In the end, a few typos or errors in a submission are no big deal; a consistent pattern of them will make me worry the manuscript isn’t ready to publish.

CK: The answer I want to give here is that absolute correctness in formatting, margins, grammar, and so forth doesn’t matter all that much, because I know writers will be reading this, and it’s very easy for them to obsess over things like formatting to the detriment of their actual ideas, stories, and voice. And the ideas, stories, and voice are much more important, so that’s what I want writers to concentrate on! If a writer says something real and true that I’ve never thought of or felt before, or expresses an old idea in a fresh new way, I don’t care a lot if there’s a typo in that idea, because a typo is easy to fix, while the true idea is much harder to come by.

At the same time, I have to say: that typo will get in the way of the idea for just an instant, and trip me up in appreciating its brilliance. And I’ve found over the years that any serious, sustained, nondeliberate disorder in formatting, grammar, punctuation, and so forth both weakens a writer’s message and is often a sign of other flaws in the argument or story. So in the end, a few typos or errors in a submission are no big deal; a consistent pattern of them will make me worry the manuscript isn’t ready to publish.

One more take on all this: formatting, margins, grammar, etc. are all things with capital-R Rules, which is why many of us writers and editors love them so. Rules are a rock in a storm, a bulwark against chaos, a basis for a common language—all things that are hard to come by in the modern age. When you can say and do literally anything in a text, it’s comforting to have at least one boundary set on that vastness, like “a colon should be followed by one space and a lowercased letter.” It’s something we know we can hold on to and control.

CMOS: What style issues do you consistently think about as an editor of books by diverse writers? And of books for young readers?

CK: As more bilingual authors write and publish books, we editors wrestle a lot with the rules about italicizing foreign-language words. For many of these authors and their characters, it’s absolutely natural to incorporate words from another language in their English speech or writing, and if we then italicize those words, that literally marks the words as Other—a mark that can then extend to the words’ speakers and even their readers, which is not an effect we want to have on young bilingual readers. (One of the authors I used to work with, Daniel José Older, created a hilarious video about this issue that has gotten a lot of traction in the publishing industry.)

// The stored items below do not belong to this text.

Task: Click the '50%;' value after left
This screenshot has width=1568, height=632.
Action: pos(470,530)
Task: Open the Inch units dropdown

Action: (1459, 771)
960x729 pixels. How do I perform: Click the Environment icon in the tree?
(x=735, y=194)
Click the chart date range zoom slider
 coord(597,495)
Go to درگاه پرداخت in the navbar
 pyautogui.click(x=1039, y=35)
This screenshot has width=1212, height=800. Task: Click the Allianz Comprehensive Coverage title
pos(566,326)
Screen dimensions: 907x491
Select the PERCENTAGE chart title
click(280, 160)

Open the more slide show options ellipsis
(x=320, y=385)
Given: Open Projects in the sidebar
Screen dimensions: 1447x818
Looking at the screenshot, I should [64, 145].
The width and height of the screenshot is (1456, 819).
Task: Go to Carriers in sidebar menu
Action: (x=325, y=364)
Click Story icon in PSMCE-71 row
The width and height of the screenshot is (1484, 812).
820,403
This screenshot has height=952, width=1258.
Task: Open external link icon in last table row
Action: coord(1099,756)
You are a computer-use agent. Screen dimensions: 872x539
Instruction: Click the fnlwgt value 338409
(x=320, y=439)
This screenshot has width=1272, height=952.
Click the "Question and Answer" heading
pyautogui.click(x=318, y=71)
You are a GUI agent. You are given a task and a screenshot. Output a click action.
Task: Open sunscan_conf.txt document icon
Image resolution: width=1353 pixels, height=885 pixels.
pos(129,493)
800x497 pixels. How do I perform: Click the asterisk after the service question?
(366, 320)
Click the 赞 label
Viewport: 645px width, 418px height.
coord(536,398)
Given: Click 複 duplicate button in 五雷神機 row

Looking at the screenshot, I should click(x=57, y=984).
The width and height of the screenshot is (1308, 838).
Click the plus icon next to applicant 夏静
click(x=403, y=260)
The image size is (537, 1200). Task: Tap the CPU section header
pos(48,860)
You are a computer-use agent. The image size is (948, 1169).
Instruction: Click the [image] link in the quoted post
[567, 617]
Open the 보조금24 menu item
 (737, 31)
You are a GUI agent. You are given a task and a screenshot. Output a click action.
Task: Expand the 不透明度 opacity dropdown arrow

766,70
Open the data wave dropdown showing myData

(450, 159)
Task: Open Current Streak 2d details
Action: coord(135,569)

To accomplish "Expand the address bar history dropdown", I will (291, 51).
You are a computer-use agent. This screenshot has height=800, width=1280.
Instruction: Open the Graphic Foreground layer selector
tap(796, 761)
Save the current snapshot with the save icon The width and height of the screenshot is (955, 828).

At the same time, we also recognize that English-only readers can be tripped up and taken out of the text by unitalicized foreign words, especially if they can’t put together the words’ meaning through context. In some books, we include a glossary and pronunciation guide to help bridge that gap, but some critics feel that glossaries are Othering as well, because they imply that foreign-language-speaking readers are not the intended audience for the book. And of course many young readers are just getting comfortable reading longer texts on their own, so we want to do everything we can to make them feel engaged and confident.

There is no one-size-fits-all answer here, and thus it’s become a discussion with the author on every book. In one of the two middle-grade novels I’m publishing this autumn, the author wanted to keep the Spanish in italics, so we did that. And in the other, we did not italicize the Spanish, and we included a glossary with both English and Spanish terms. We’re also considering the addition of a note before the text alerting English-only readers to the glossary’s existence, and saying something like, “Hey! If you’re struggling with the few words of Spanish here, think about how these Spanish-speaking characters feel in their all-English environments.” Then the language could possibly become a tool to build empathy in English-only readers, rather than a “problem” that they have to “overcome.” I love finding new ways for the style of a text to enhance its story and meaning.